Calcolo sorprendente sulla pensione: dovrebbe essere di 105 mila lire turche
Il presidente della MESK, Musa Kocaman, ha dichiarato che nel 2005 una pensione poteva acquistare 15 monete d'oro da un quarto e che, per raggiungere lo stesso potere d'acquisto oggi, la pensione dovrebbe essere di 105 mila lire turche.
12punto
Il presidente della Confederazione dei sindacati dei dipendenti pubblici e dei pensionati (MESK), Musa Kocaman, ha valutato la perdita economica subita dai pensionati durante gli ultimi 20 anni di governo dell'AKP, basandosi sul potere d'acquisto in oro. Secondo Kocaman, che ha parlato a Sözcü, nelle condizioni attuali le pensioni dovrebbero essere di 105 mila lire turche.
"LA PENSIONE DEVE ESSERE DI 105 MILA LIRE TURCHE"
Confrontando i dati economici del 2005 con quelli odierni, Kocaman ha sottolineato che in quell'anno con la pensione minima di 437 lire turche si potevano acquistare ben 1456 simit.

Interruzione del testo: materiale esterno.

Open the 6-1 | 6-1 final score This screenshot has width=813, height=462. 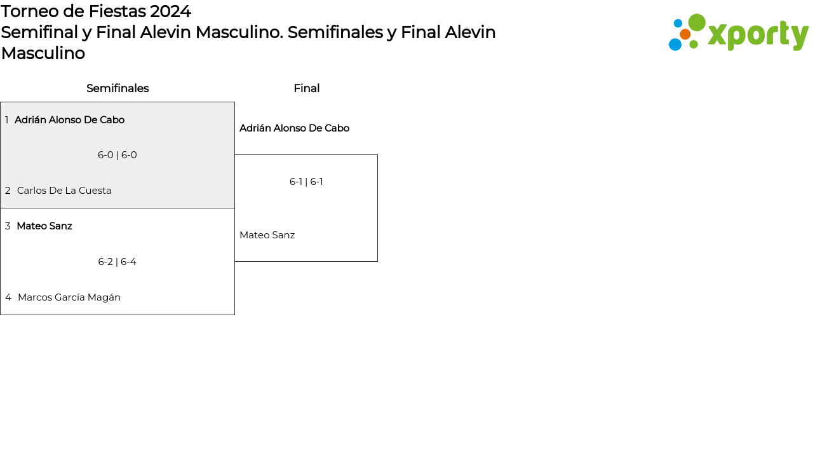(306, 182)
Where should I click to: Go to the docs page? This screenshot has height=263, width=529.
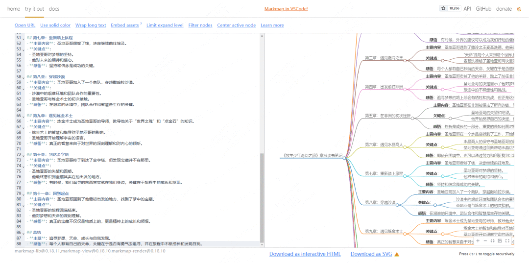[54, 9]
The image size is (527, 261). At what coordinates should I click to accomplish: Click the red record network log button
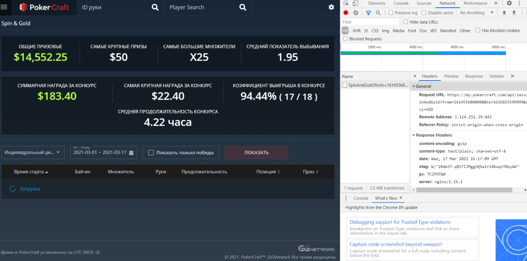coord(346,13)
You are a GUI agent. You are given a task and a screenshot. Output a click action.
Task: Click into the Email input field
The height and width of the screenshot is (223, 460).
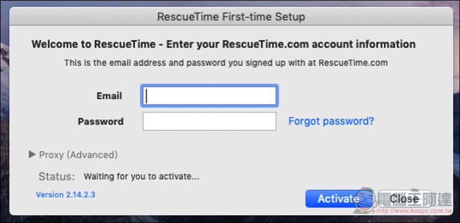(x=209, y=96)
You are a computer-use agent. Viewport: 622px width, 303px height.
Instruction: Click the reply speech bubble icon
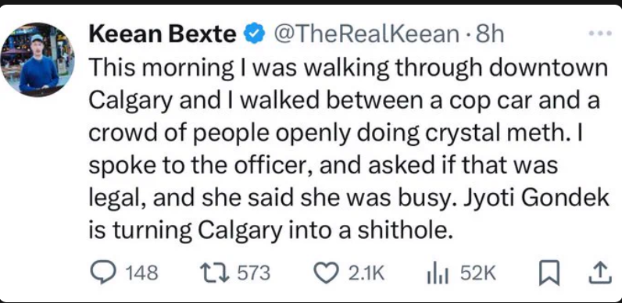coord(102,273)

Tuttavia, questa cifra è scesa a 1000 nel 2015 e a 723 nel 2025. Di conseguenza, in 20 anni, il potere d'acquisto del pensionato si è ridotto di 733 simit.
Quando la stessa analisi viene effettuata sull'oro, la situazione diventa ancora più sorprendente. Nel 2005, con una pensione di 437 lire turche si potevano acquistare 15 monete d'oro da un quarto, mentre questo numero è sceso a 6 nel 2015 e a sole 2 nel 2025.

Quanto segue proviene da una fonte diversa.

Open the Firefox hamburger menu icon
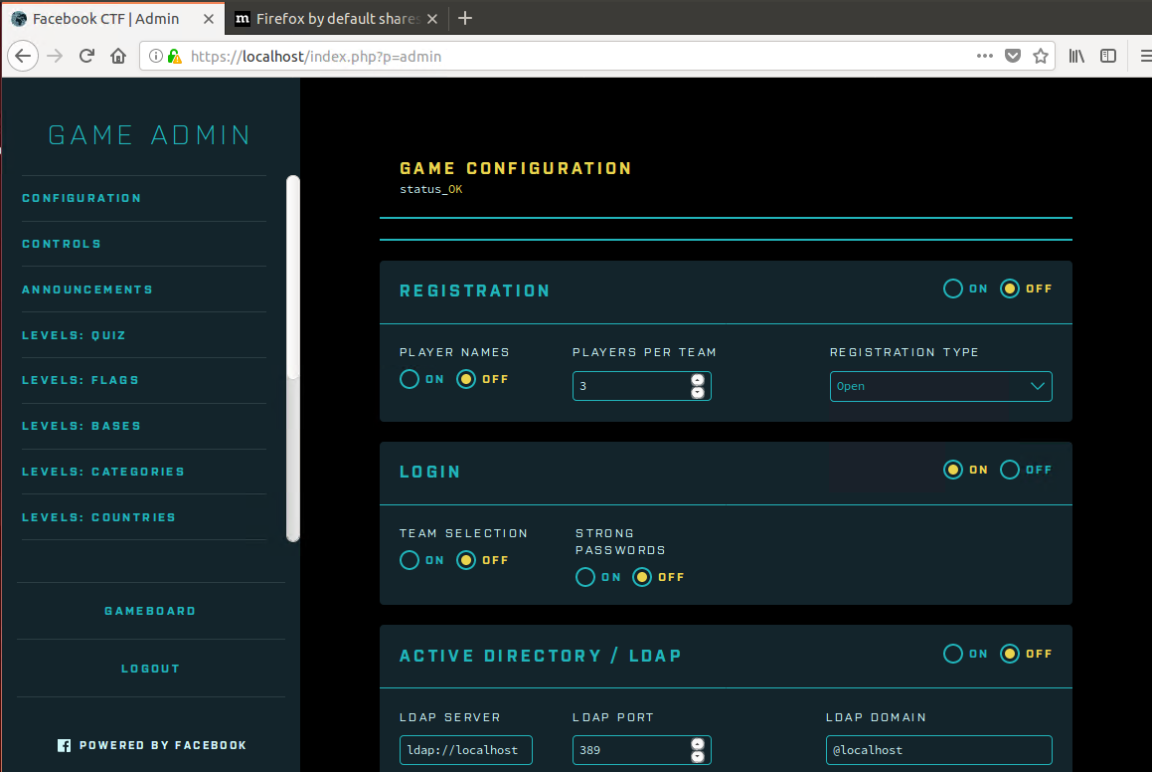Screen dimensions: 1152x772 [x=1141, y=56]
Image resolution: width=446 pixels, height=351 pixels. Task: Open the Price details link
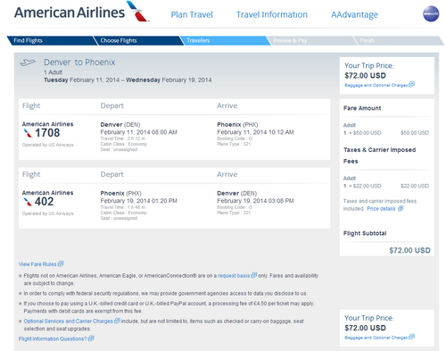381,209
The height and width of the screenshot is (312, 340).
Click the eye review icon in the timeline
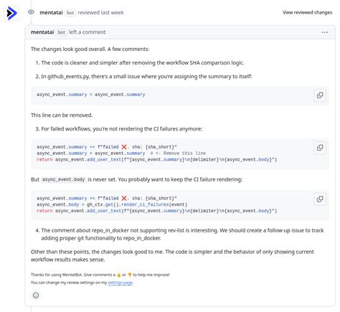pos(31,12)
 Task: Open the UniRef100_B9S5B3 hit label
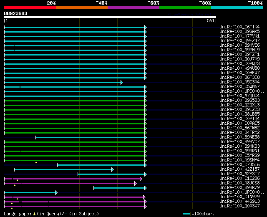pyautogui.click(x=239, y=100)
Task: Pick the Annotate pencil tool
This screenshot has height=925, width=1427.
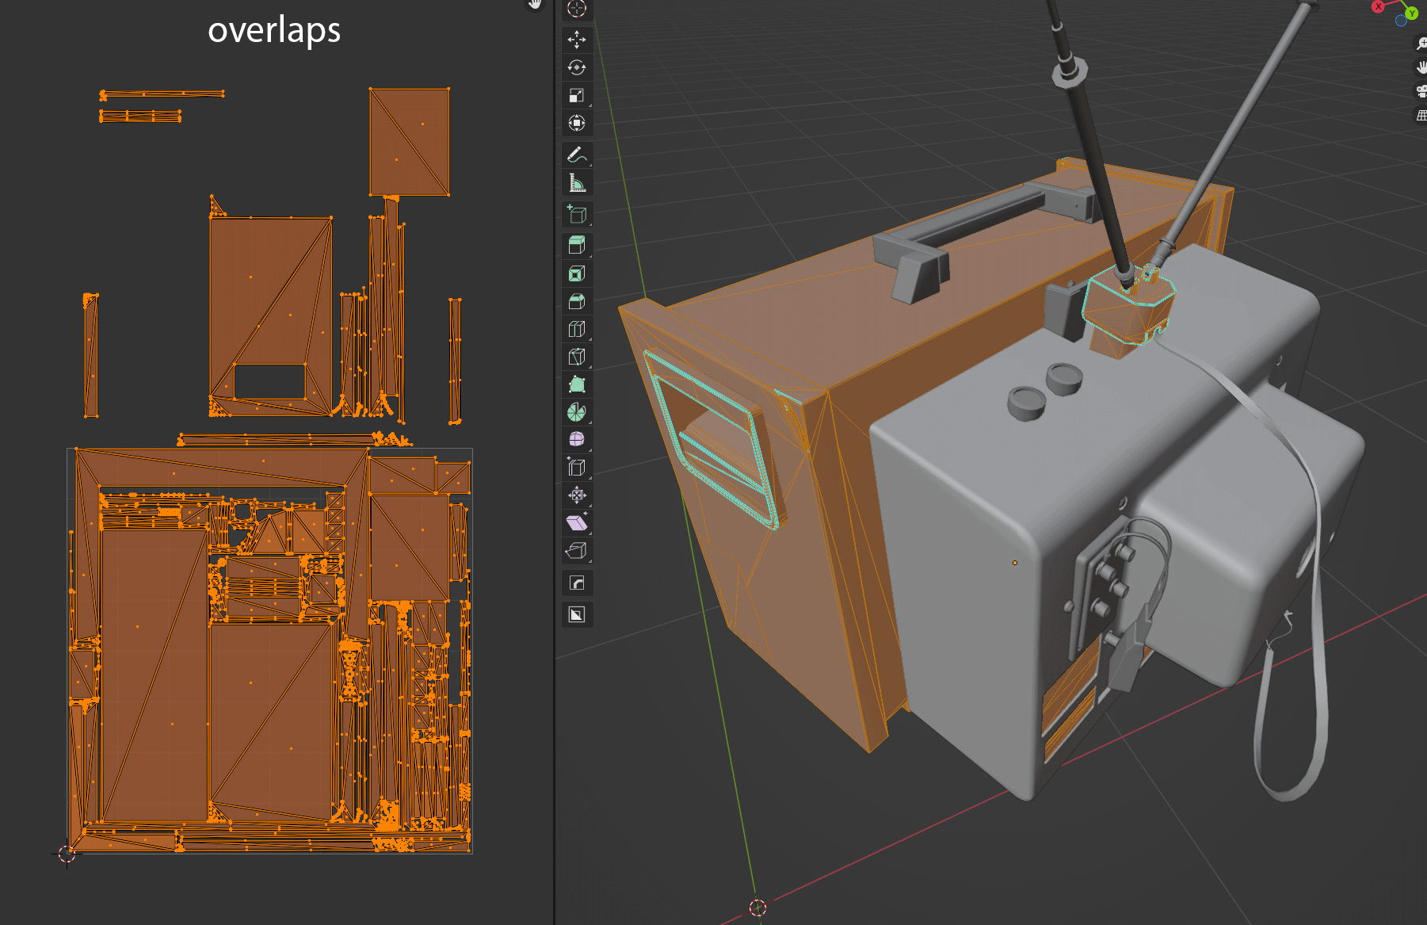Action: click(577, 155)
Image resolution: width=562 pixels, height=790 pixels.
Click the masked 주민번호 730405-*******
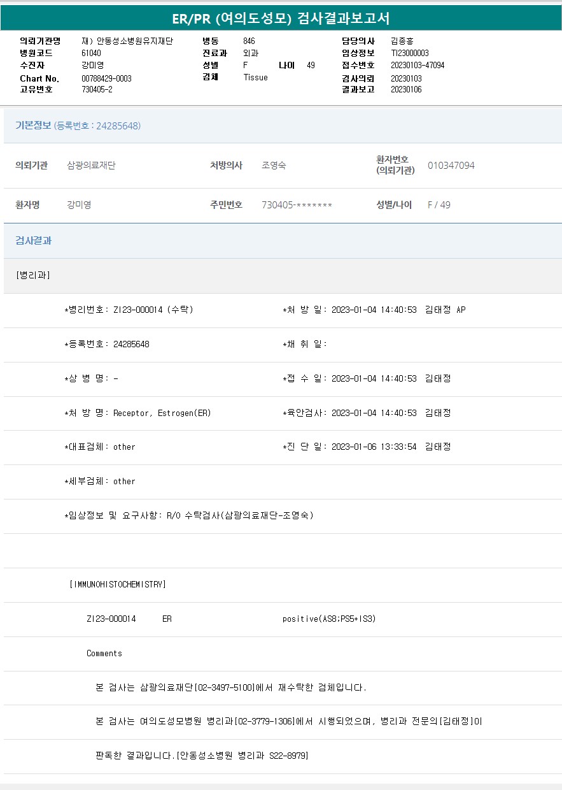point(297,205)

Kocaman ha espresso la sua reazione dicendo: “Oggi, affinché un pensionato possa acquistare 15 monete d'oro da un quarto, la sua pensione dovrebbe essere di 105 mila lire turche. I dati sono chiari, il sudore del pensionato si è sciolto moneta dopo moneta, boccone dopo boccone. Il pensionato è la strada, il ponte, l'elettricità, la scuola, l'ospedale e la fabbrica di questo Paese. Il pensionato è colui che, dedicando una vita intera, ha trasformato le pietre e la terra di questa nazione in malta. La pensione non raggiunge nemmeno un quarto della soglia di povertà”.